— start GIVEN PASSAGE —

A customer disabled his subscription. If he re-enables it, you cannot delete the message "subscription disabled", you need instead to send a message "subscription enabled".

Because anyone can read your messages, the format needs to be consistent across time: you cannot delete or transform an information, which may affect the readers. Adding extra info is allowed since no reader can be impacted.

Example

"John shared on twitter the tutorial Kafka what is it?". We cannot remove any information from this message and just send in the future "Jane shared the tutorial Kafka what is it?": the missing "twitter" can have an impact on some of the consumers. However "Jane shared on twitter the tutorial Kafka what is it? at 8 PM" is allowed.

Since both represent some kind of events, it's important for the safety of your software to not confuse "log entries" and "messages". Log entries are pieces of info used to monitor and debug a platform, they don't have any direct business impact. Messages on the other side are used to provide useful data to a system with a business impact.

Example

  • "The user John Doe completed the journey in order to buy the last iPhone". This event is aimed to be used by other systems like the one delivering the iPhone to John: it's a message.
  • "The SQL server treated the query in 5 seconds". While this event can be used by a monitoring software, we mainly consider it as a log entry.

As you can see, the boundary between log entries and messages can be tight. It's up to you to identify what to put in which box and what to send through Kafka.

Topics

A Kafka topic represents the main subject, the category, of a group of messages.

Example

The message "the new user John Doe just registered" will be published in the topic "a new user just registered".

Physically, a topic is nothing more than commit logs and the messages are the lines / transactions / commits of these logs. You can visualize topics as escalators carrying people (messages) in real time. On this escalator, it is forbidden to overtake someone: people follow a FIFO (First In First Out).

— end GIVEN PASSAGE —
— start INFORMATION SHOWN —

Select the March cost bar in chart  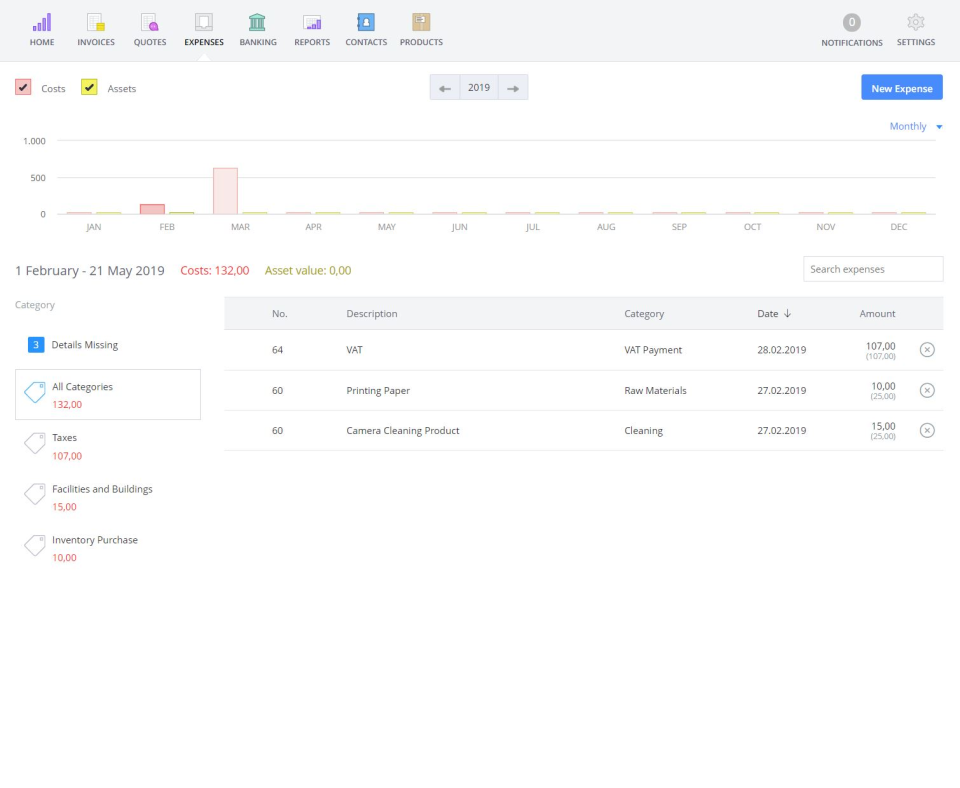(x=225, y=191)

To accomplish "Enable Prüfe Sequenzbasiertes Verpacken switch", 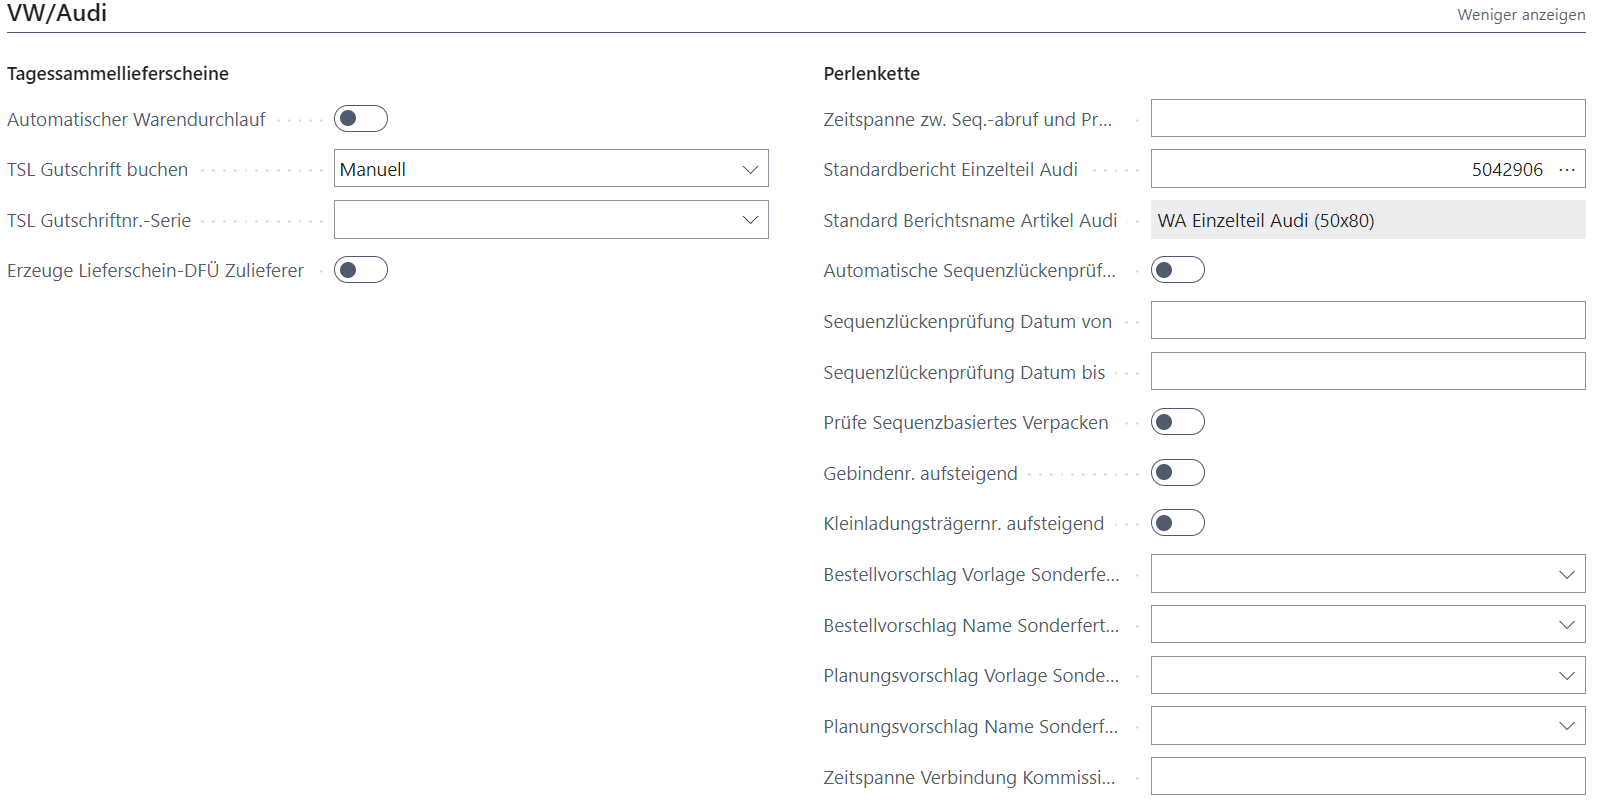I will pos(1177,422).
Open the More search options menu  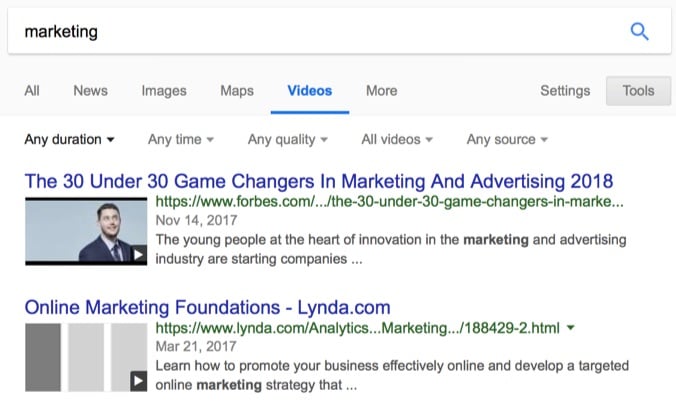point(382,91)
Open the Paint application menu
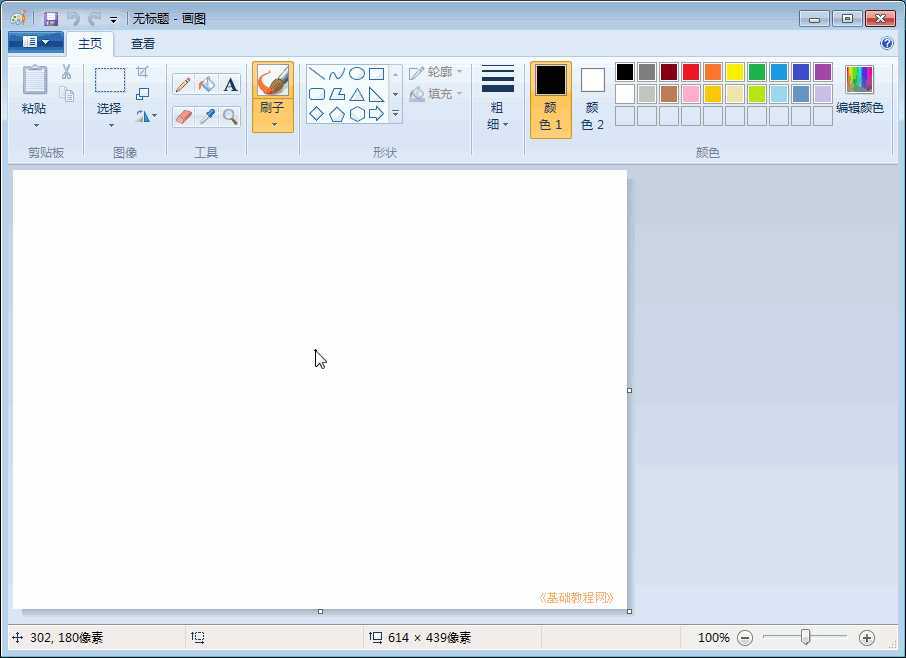This screenshot has height=658, width=906. coord(35,42)
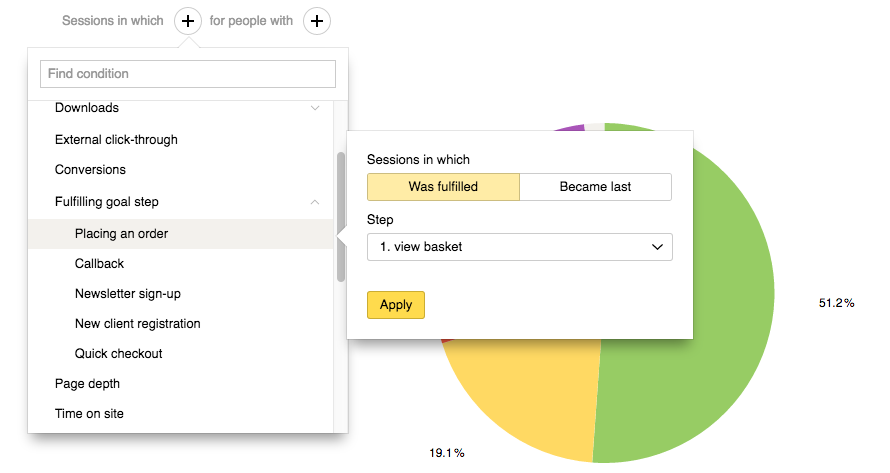The height and width of the screenshot is (473, 890).
Task: Choose 'New client registration' goal
Action: pyautogui.click(x=137, y=324)
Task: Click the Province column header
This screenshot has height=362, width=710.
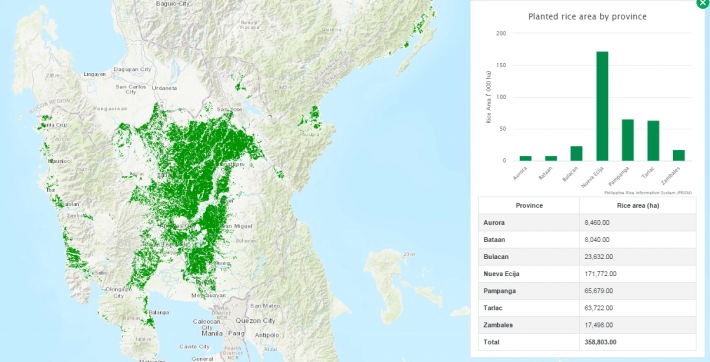Action: (x=529, y=205)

— end INFORMATION SHOWN —

• [WHAT IS REQUIRED]
Could you retype the Kafka passage between "Because anyone can" and "can be impacted.", inclusive?

• [COMPLETED TASK]
Because anyone can read your messages, the format needs to be consistent across time: you cannot delete or transform an information, which may affect the readers. Adding extra info is allowed since no reader can be impacted.